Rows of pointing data
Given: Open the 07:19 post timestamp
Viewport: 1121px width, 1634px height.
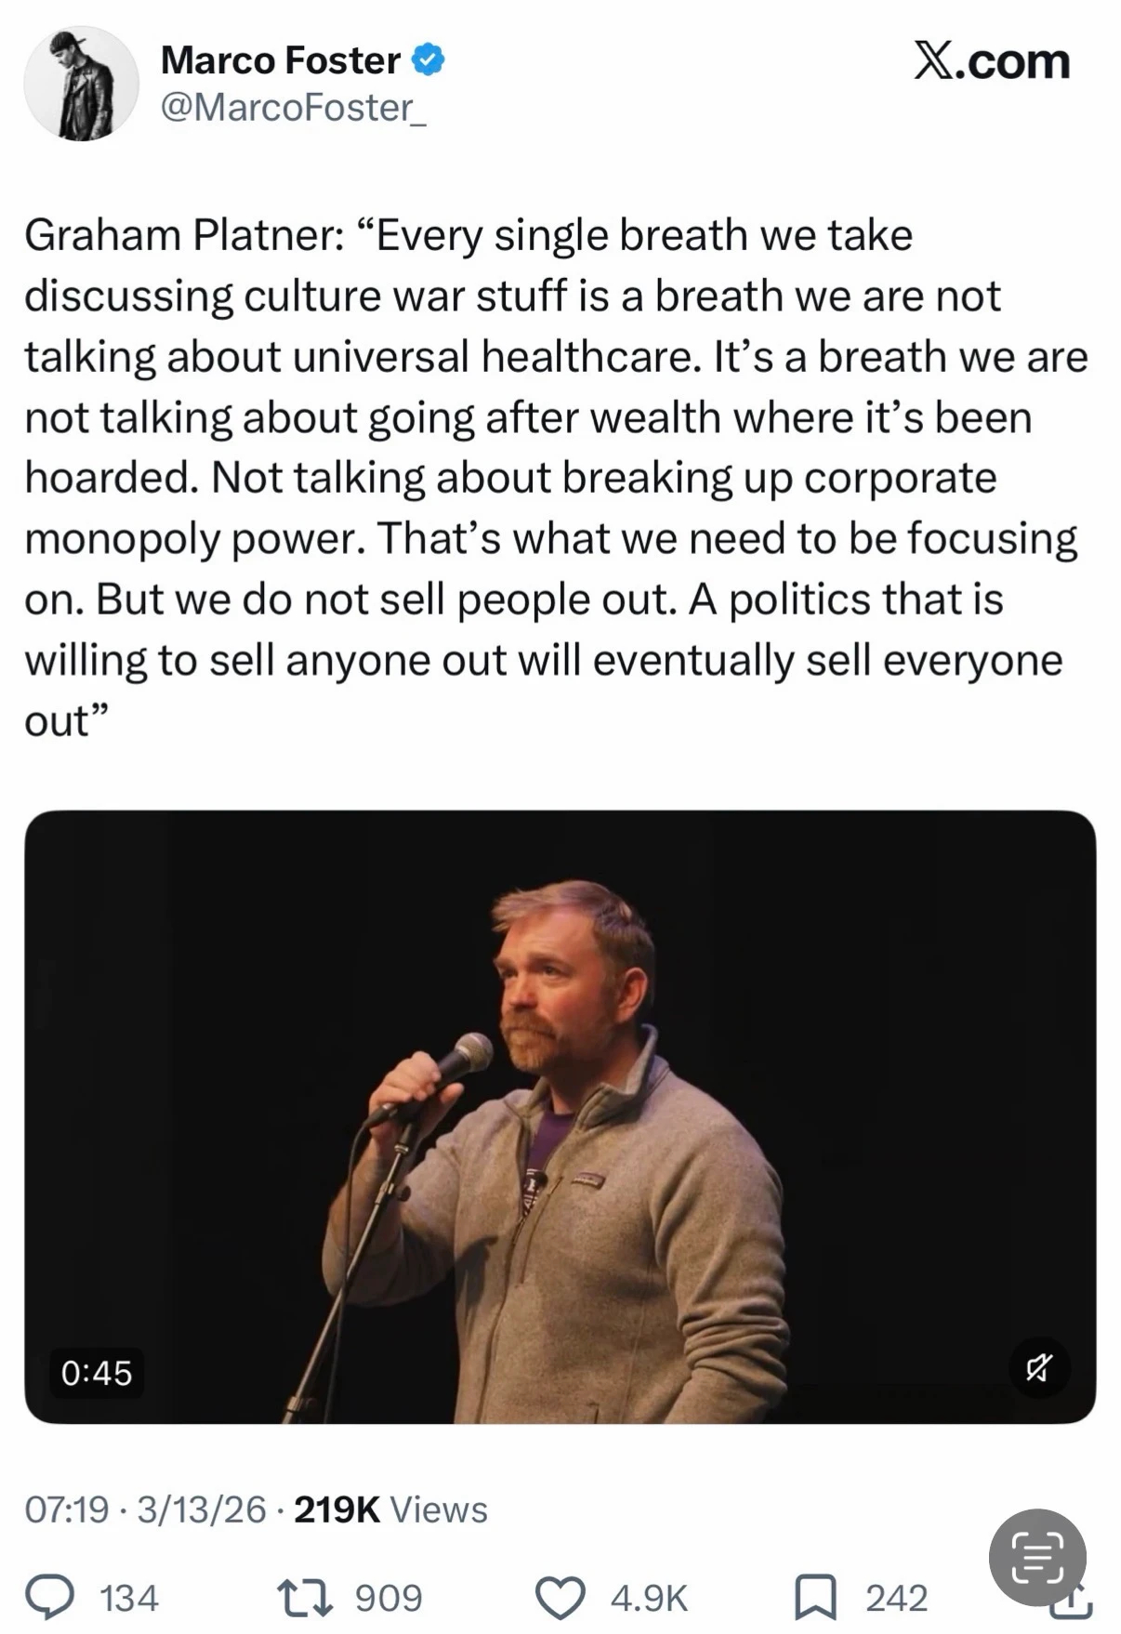Looking at the screenshot, I should (x=67, y=1509).
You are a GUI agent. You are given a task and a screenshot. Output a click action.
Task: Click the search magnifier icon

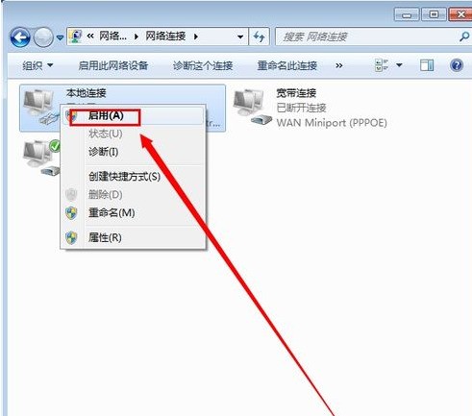(x=464, y=37)
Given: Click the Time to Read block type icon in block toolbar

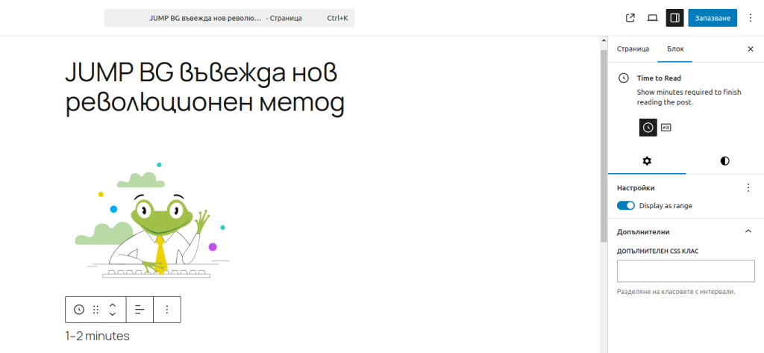Looking at the screenshot, I should (79, 309).
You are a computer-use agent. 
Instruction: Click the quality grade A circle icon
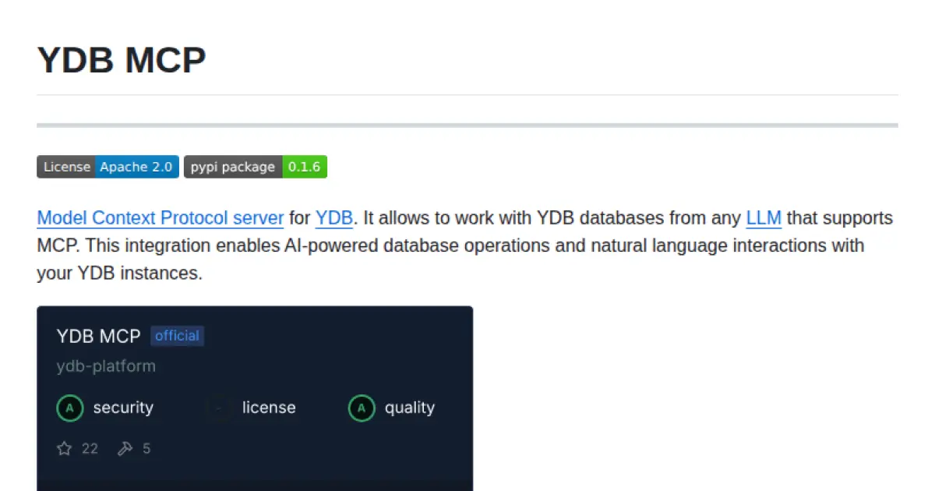pyautogui.click(x=362, y=408)
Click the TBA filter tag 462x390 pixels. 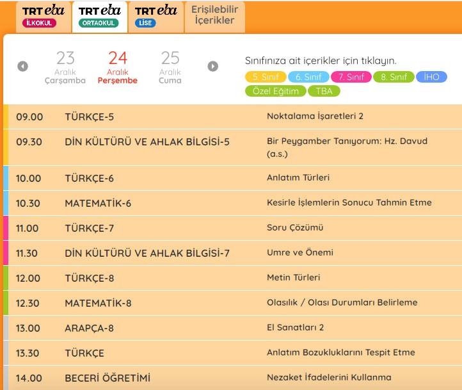pyautogui.click(x=324, y=91)
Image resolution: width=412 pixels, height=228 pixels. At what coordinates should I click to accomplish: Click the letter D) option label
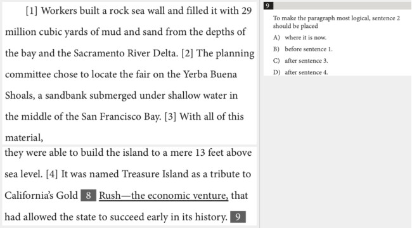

Task description:
In the rows from the start through the line containing "(x=464, y=37)", swap "magnifier" for "magnifying glass" and write those lines out again with everything else unchanged. Omit the pictures.

Task result:
Given: Open the 07:19 post timestamp
Viewport: 1121px width, 1634px height.
Looking at the screenshot, I should (x=67, y=1509).
You are a GUI agent. You are given a task and a screenshot. Output a click action.
Task: Click the search magnifying glass icon

(x=464, y=37)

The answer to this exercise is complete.